西野ユーザーの体験としては、そういった感じです。実際のシステムとしてはそうではないのですが、体験としては別ゲーム間の出入りは非常に軽快です。

――映像ではゲームをしながら簡単にボイスチャットができることも説明されていましたし、仲間たちに映像をシェアできることも紹介されていました。たとえばグループ内で、プレイヤーひとりの映像を見ながらみんなで会話する、というようなことも可能ですか?

西野はい、シェアスクリーン機能を使って可能です。今回は、1対多で映像をシェアできます。身内向けのストリーム配信、といったところでしょうか。私の息子も、ゲームをしながらボイスチャットで雑談したりしていて、もはやゲームしながらボイスチャットをするというのはすっかり定着した文化だと思います。それをすべて、PS5の中で完結できるように設計しました。

――友だちの家に集まってお菓子でも食べながらゲームを遊ぶような感覚が、オンラインでも味わえるわけですね。

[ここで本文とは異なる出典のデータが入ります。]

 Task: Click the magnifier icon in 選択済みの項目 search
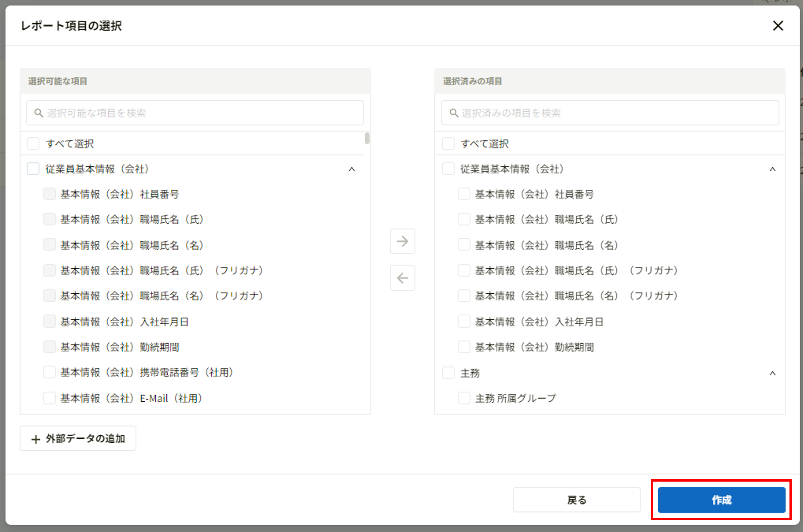click(x=453, y=113)
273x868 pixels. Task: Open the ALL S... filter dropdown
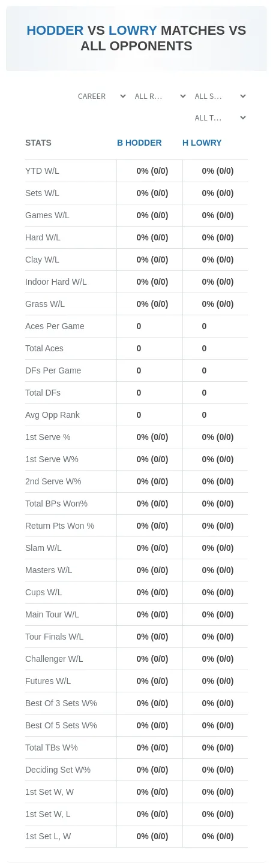click(x=220, y=96)
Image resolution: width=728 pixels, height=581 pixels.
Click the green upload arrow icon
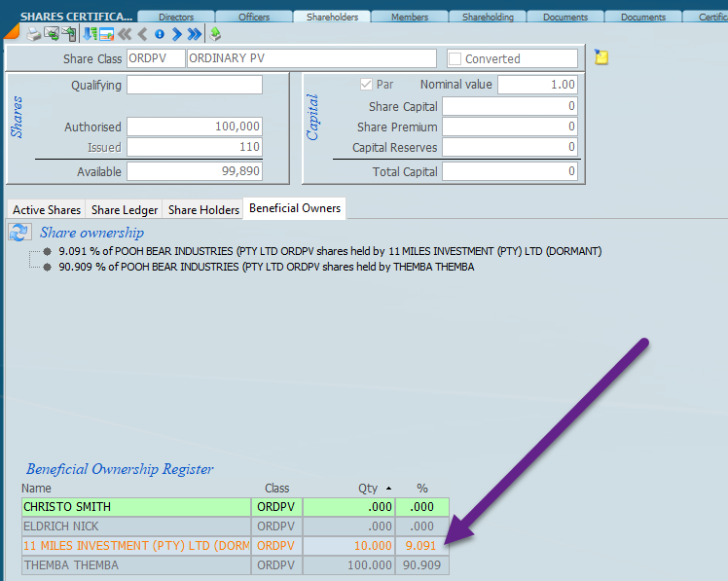[215, 34]
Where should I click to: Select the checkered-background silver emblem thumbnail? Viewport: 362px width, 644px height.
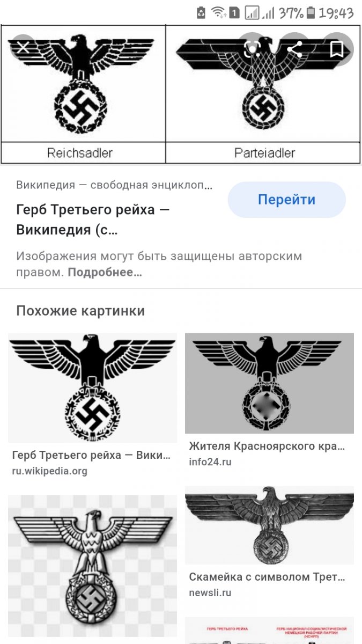tap(92, 566)
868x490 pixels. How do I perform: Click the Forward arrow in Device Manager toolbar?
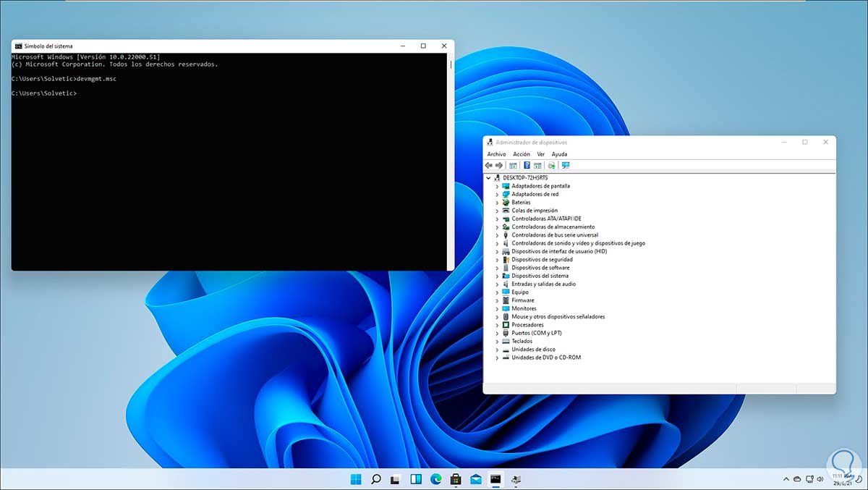(x=499, y=166)
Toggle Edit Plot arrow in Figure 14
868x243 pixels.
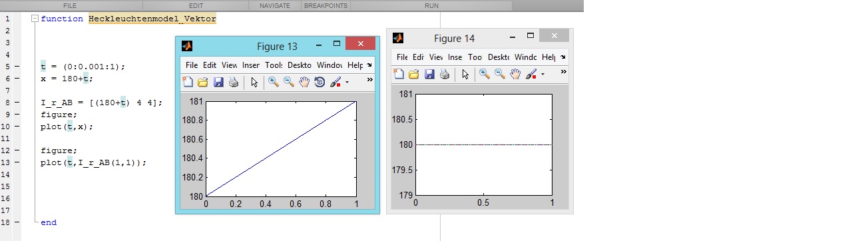coord(465,74)
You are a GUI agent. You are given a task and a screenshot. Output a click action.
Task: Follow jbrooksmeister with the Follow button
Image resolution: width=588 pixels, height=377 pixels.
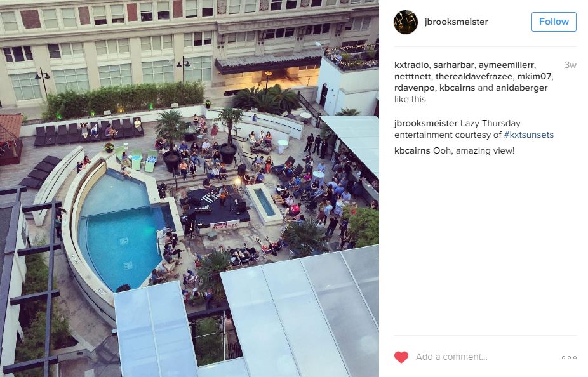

西野そうなんです。横に誰かがいる感覚でゲームを遊べるというのが、実現できたと思います。もちろんこれまでも体験できたことではあるのですが、そうは言ってもあまりやらなかったことだと思うのです。ただ、新型コロナウィルス感染症の影響により、外出自粛が世界的に叫ばれる中で、その壁が低くなったように感じていて。もちろん、新型コロナがいち早く終息することを願っていますが、PS5の機能を通じて身近な人たちのゲームプレイが楽しめるようになると思います。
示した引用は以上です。